Problem statement: Copy out the passage below about the Qualcomm lawsuit against Apple's contract manufacturers, word for word and in full.

— start of Selection —

On May 17, 2017, we filed a complaint (captioned QUALCOMM Incorporated v. Compal Electronics, Inc. et al.) in the United States District Court for the Southern District of California against certain of Apple’s contract manufacturers, Compal Electronics, Inc. (Compal), FIH Mobile, Ltd., Hon Hai Precision Industry Co., Ltd. (together with FIH Mobile, Ltd., Foxconn), Pegatron Corporation (Pegatron) and Wistron Corporation (Wistron), asserting claims for injunctive relief, specific performance, declaratory relief and damages stemming from the defendants’ breach of contracts by ceasing the payment of royalties for iPhones and other devices which they manufacture for Apple. On July 17, 2017, Compal, Foxconn, Pegatron and Wistron each filed third-party complaints for contractual indemnity against Apple seeking to join Apple as a party to the action. On July 18, 2017, Apple filed an answer to these third-party complaints acknowledging its indemnity agreements and consenting to be joined. On that same day, the defendants filed an Answer and Counterclaims to the complaint, asserting defenses and counterclaims similar to allegations previously made by Apple in the Apple Inc. v. QUALCOMM Incorporated case discussed above. In addition, the defendants asserted certain new claims, including claims under Section 1 of the Sherman Act and California’s Cartwright Act. The defendants seek damages, declaratory relief, injunctive relief, restitution of certain royalties and other relief. Also, on July 18, 2017, Apple filed a motion to consolidate this action with the Apple Inc. v. QUALCOMM Incorporated case. On September 13, 2017, the court granted Apple’s consolidation motion. Fact discovery is closed in these cases.

— end of Selection —
— start of Data extract —

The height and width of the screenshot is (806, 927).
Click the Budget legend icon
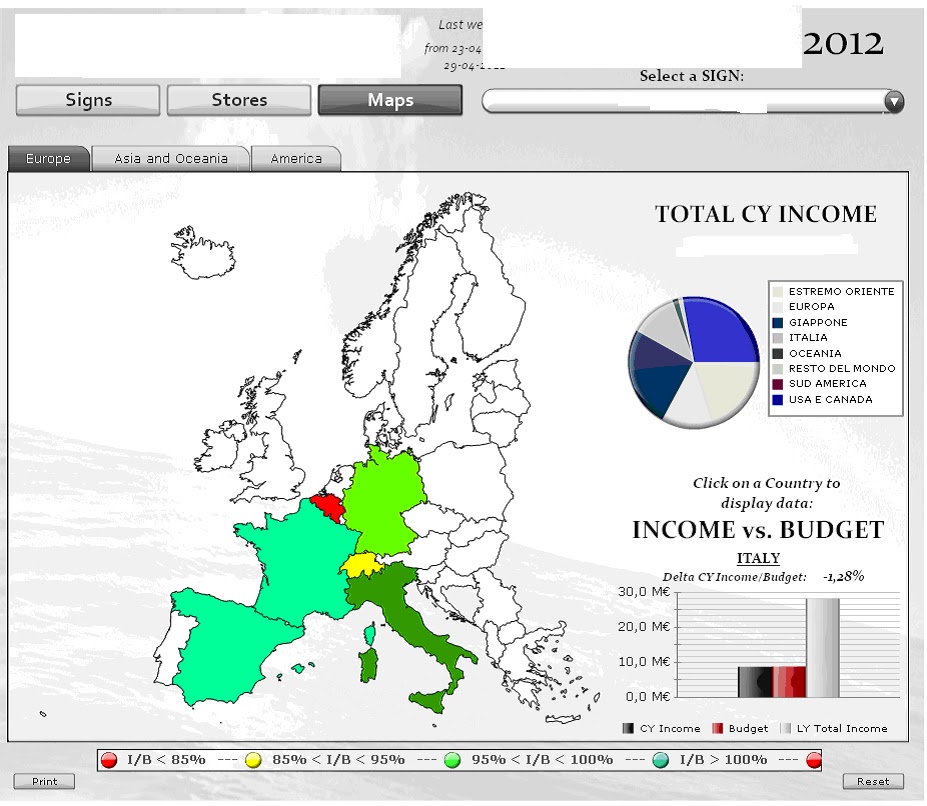click(x=717, y=728)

— end of Data extract —

Result for this exercise:
On May 17, 2017, we filed a complaint (captioned QUALCOMM Incorporated v. Compal Electronics, Inc. et al.) in the United States District Court for the Southern District of California against certain of Apple’s contract manufacturers, Compal Electronics, Inc. (Compal), FIH Mobile, Ltd., Hon Hai Precision Industry Co., Ltd. (together with FIH Mobile, Ltd., Foxconn), Pegatron Corporation (Pegatron) and Wistron Corporation (Wistron), asserting claims for injunctive relief, specific performance, declaratory relief and damages stemming from the defendants’ breach of contracts by ceasing the payment of royalties for iPhones and other devices which they manufacture for Apple. On July 17, 2017, Compal, Foxconn, Pegatron and Wistron each filed third-party complaints for contractual indemnity against Apple seeking to join Apple as a party to the action. On July 18, 2017, Apple filed an answer to these third-party complaints acknowledging its indemnity agreements and consenting to be joined. On that same day, the defendants filed an Answer and Counterclaims to the complaint, asserting defenses and counterclaims similar to allegations previously made by Apple in the Apple Inc. v. QUALCOMM Incorporated case discussed above. In addition, the defendants asserted certain new claims, including claims under Section 1 of the Sherman Act and California’s Cartwright Act. The defendants seek damages, declaratory relief, injunctive relief, restitution of certain royalties and other relief. Also, on July 18, 2017, Apple filed a motion to consolidate this action with the Apple Inc. v. QUALCOMM Incorporated case. On September 13, 2017, the court granted Apple’s consolidation motion. Fact discovery is closed in these cases.